◆ Document segment:
=== Begin Enclosure ===

Prayer: Gracious God, open our eyes today that we may see you more clearly. Help us to listen deeply to your word spoken in our hearts and celebrate the new wholeness that it brings. In Jesus’ holy name we pray. Amen. 

Nov. 26 – Luke 10:25-37 – Go the Extra Mile - Just then a lawyer stood up to test Jesus. “Teacher,” he said, “what must I do to inherit eternal life?” He said to him, “What is written in the law? What do you read there?” He answered, “You shall love the Lord your God with all your heart, and with all your soul, and with all your strength, and with all your mind; and your neighbor as yourself.” And he said to him, “You have given the right answer; do this, and you will live.” But wanting to justify himself, he asked Jesus, “And who is my neighbor?” Jesus replied, “A man was going down from Jerusalem to Jericho, and fell into the hands of robbers, who stripped him, beat him, and went away, leaving him half dead. Now by chance a priest was going down that road; and when he saw him, he passed by on the other side. So likewise a Levite, when he came to the place and saw him, passed by on the other side. But a Samaritan while traveling came near him; and when he saw him, he was moved with pity. He went to him and bandaged his wounds, having poured oil and wine on them. Then he put him on his own animal, brought him to an inn, and took care of him. The next day he took out two denarii, gave them to the innkeeper, and said, ‘Take care of him; and when I come back, I will repay you whatever more you spend.’ Which of these three, do you think, was a neighbor to the man who fell into the hands of the robbers?” He said, “The one who showed him mercy.” Jesus said to him, “Go and do likewise.”

=== End Enclosure ===

◆ Record extracts:
=== Begin Enclosure ===

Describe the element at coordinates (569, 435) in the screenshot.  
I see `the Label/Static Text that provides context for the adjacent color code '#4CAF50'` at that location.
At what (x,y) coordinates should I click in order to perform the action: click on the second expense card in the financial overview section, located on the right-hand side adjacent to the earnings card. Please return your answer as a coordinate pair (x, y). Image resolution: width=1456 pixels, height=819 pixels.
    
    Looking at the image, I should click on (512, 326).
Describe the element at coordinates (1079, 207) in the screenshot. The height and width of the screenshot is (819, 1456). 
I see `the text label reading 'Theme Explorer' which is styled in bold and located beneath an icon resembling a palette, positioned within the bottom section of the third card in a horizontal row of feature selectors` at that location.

=== End Enclosure ===
=== Begin Enclosure ===

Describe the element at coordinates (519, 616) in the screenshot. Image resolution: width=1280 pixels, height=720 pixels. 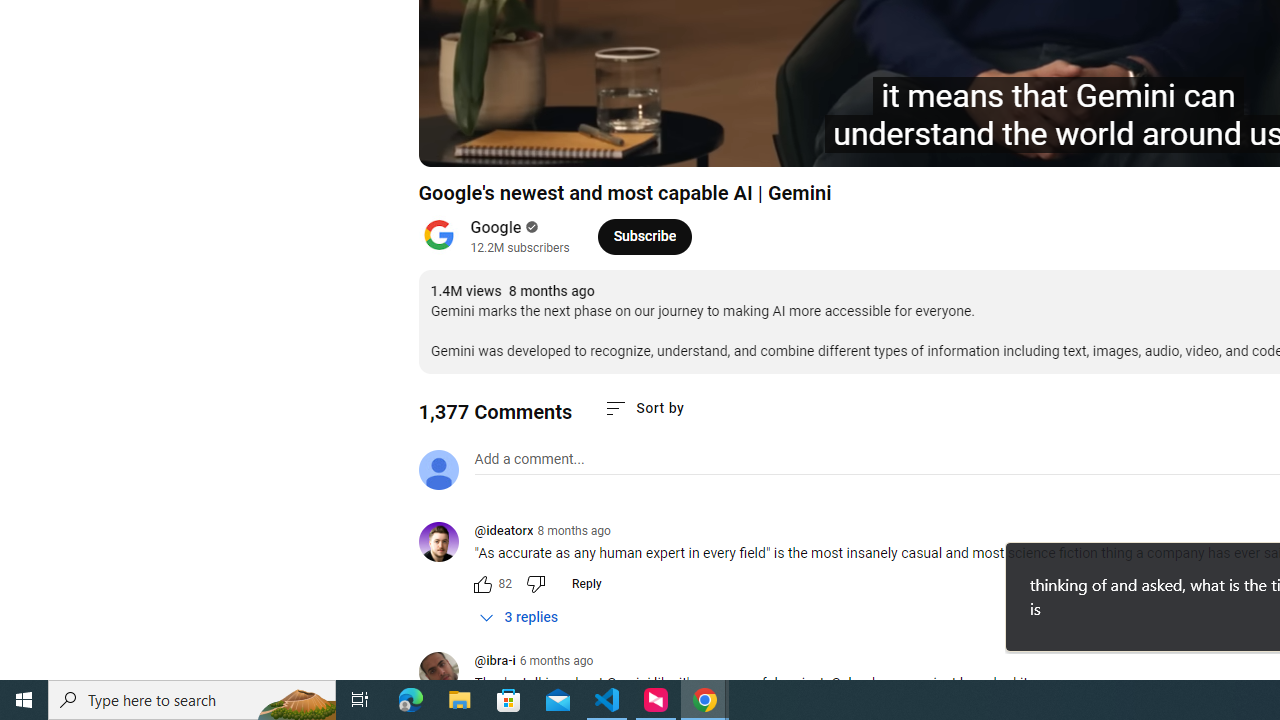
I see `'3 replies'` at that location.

=== End Enclosure ===

Continue the Good Samaritan devotional, "Go the Extra Mile," from where it stops. The material has nothing to do with what comes next.

◆ Exercise result:
The parable of the good Samaritan is one of the most beloved in all of scripture. In it Jesus invites us to examine our prejudices and our self-righteousness. He shows us what the love of God actually looks like in human behavior. He shows us that those we think don’t know God or worship as we do can be closer to God than we are. He shows us that no one is outside God’s call to minister in mercy, even our enemies or those who have worked against us. He shows us that seeing human pain, setting aside prejudice and going the extra mile to address it is Godlike and a model to be emulated. Laying down our prejudices and preconceived notions about others, their life choices and beliefs is not always easy or natural. What if the wounded man was of a different political party? Or religion? Or sexual orientation? Are we still called upon to go out of our way for him? I think one of the reasons that Jesus said that the wounded man had been stripped was to highlight that there were no distinguishing marks on him to show who he was. He was every one of us, stripped naked without distinction. This is not subtle. Jesus tells us that there are none that are outside the need of God’s care and mercy and we are to model our lives on the ones who offer that care without counting the cost. Can you think of times when you judged someone who needed care as worthy or unworthy? What was your criterion for that? How does that hold up to the healing light of this story? Take a moment today to notice when you are drawn to offer care and to whom? How does this story illuminate your choices? 

Prayer: Gracious God, help us today to offer care to those in need, even in our own families, without judgment or counting the cost. Just as you have offered your mercy to us, help us to act for you in the world. In Jesus’ holy name we pray. Amen.